Sono tutti dalla parte del torto, indifendibili nella loro incapacità di adeguarsi ai tempi e nell’attaccamento a quella che Biascica chiama “la vecchia poesia del set”, fatta di sfruttamento e basata sulla legge del più forte; eppure li ritroviamo con gioia, gattopardi a guardia del motto “tutto cambi perché nulla cambi”. E ci stanno simpatici, molto più simpatici delle nuove leve, più consapevoli dei loro diritti – la videomaker responsabile del backstage (Astrid Casali), che sa difendersi dalle ingerenze della produzione nel suo lavoro (non pagato) e nella sua vita privata – ma anche più pavide, come la nuova segretaria di edizione (Nina Torresi) che scappa dal set terrorizzata alla vista di una pistola, o semplicemente un po’ più paracule, come l’assistente Lalla (Aurora Calabresi) che bordeggia fra le avances non richieste di una giovane comparsa e la fedeltà ai capi. 

Personaggi dimenticabili, d’altronde, e poco approfonditi. Colpa senz’altro dell’esigua quantità di spazio a disposizione (appena otto puntate di poco più di mezz’ora l’una); ma anche, forse, di quell’aria di sdegnosa sufficienza con cui la generazione dei cinquanta-sessantenni guarda in genere ai millennials, dall’alto di posizioni di potere che, anche e soprattutto nella realtà, non è minimamente disposta a mettere in discussione. 

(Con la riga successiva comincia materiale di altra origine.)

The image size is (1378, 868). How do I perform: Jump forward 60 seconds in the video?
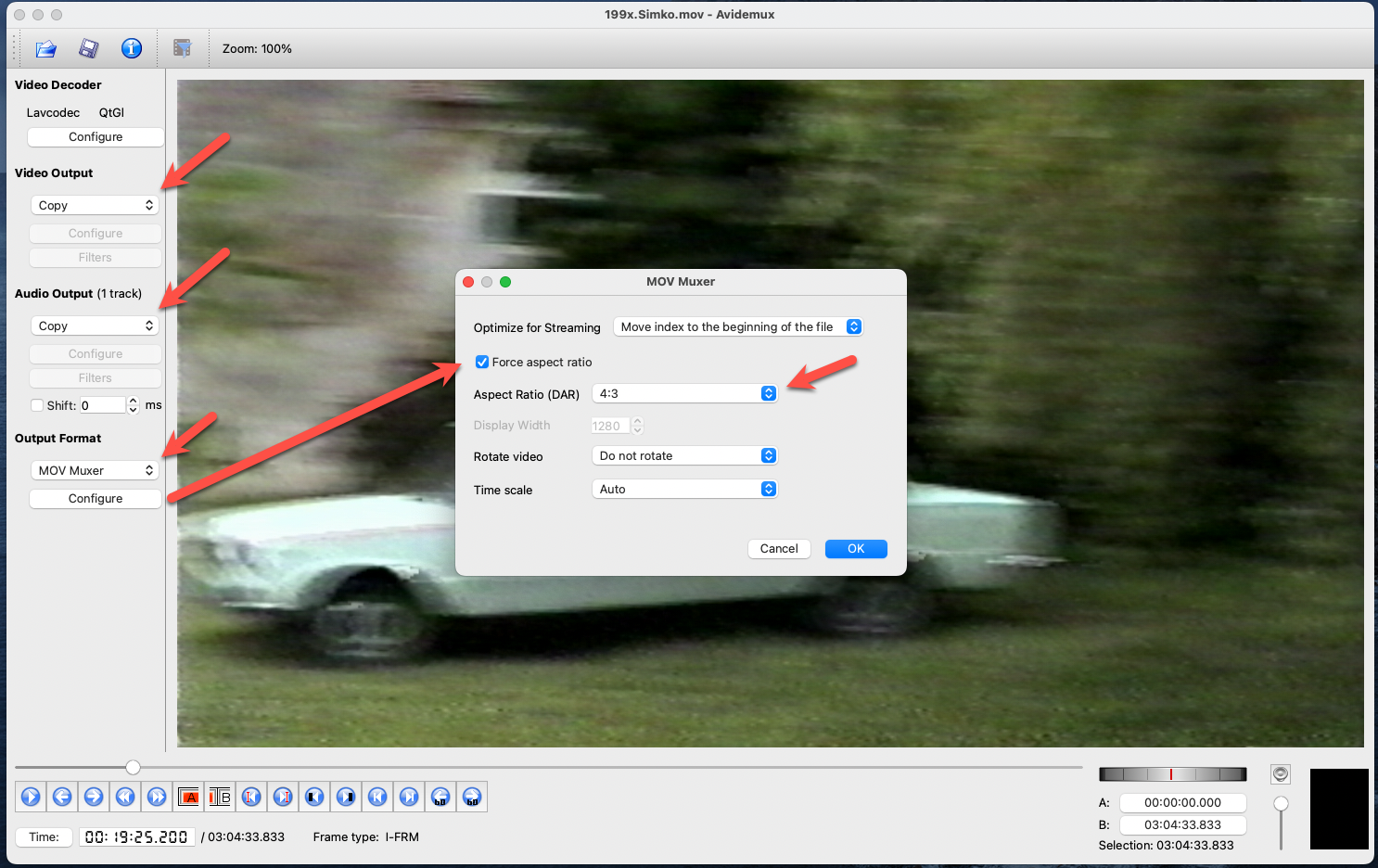click(x=472, y=797)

Ben diverso è invece il caso di René Ferretti (Francesco Pannofino), che qui vede il suo grido di battaglia “Dai dai dai!” trasformarsi in un “Die die die!” molto più in linea con il coté funebre della nuova stagione. Vittima del complesso tutto italiano del “Re Mida al contrario”, il nostro eroe ha finalmente l’occasione irripetibile di realizzare qualcosa di bello, grazie al suggerimento “prensile” del ben più cinico regista e amico Glauco (Giorgio Tirabassi). Seguendo un ragionamento preso in prestito dal Borges di Tre versioni di Giuda, René si convince che solo chi ama totalmente qualcuno può avere il coraggio di tradirlo, e dunque rischia tutto, “rubando” il girato e montandolo in modo che il molto più bravo Tatti Barletta/Giuda (Edoardo Pesce) prenda il posto dell’improponibile Gesù/Stanis e che la paventata miniserie Gli occhi del cuore sacro di Gesù si trasformi nel bellissimo lungometraggio Io Giuda. A salvarlo dall’ira della Piattaforma e dalla galera sarà ovviamente un pizzico di locura: perché questo è pur sempre “un Paese di musichette mentre fuori c’è la morte”

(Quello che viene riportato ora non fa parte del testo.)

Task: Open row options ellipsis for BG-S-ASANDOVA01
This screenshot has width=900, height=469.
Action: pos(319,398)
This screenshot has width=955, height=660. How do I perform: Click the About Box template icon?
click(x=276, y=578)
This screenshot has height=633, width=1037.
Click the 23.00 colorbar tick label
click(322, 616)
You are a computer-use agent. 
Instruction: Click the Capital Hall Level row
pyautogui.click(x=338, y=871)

“Ci sono due tipi di pazzi: quelli che si credono Napoleone e quelli che vogliono cambiare la televisione italiana”, dice René ai capi della Piattaforma che lo hanno finalmente stanato. Ci vuole un grande rispetto, un grande amore, per misurarsi con la memoria di qualcuno che la televisione italiana l’ha cambiata davvero e che oggi non c’è più. Bisogna correre il rischio di tradirlo, tenendo sempre a mente che la radice del verbo è la stessa che indica la traduzione: consegnare agli altri qualcosa perché possa essere, ancora una volta, goduto da tutti.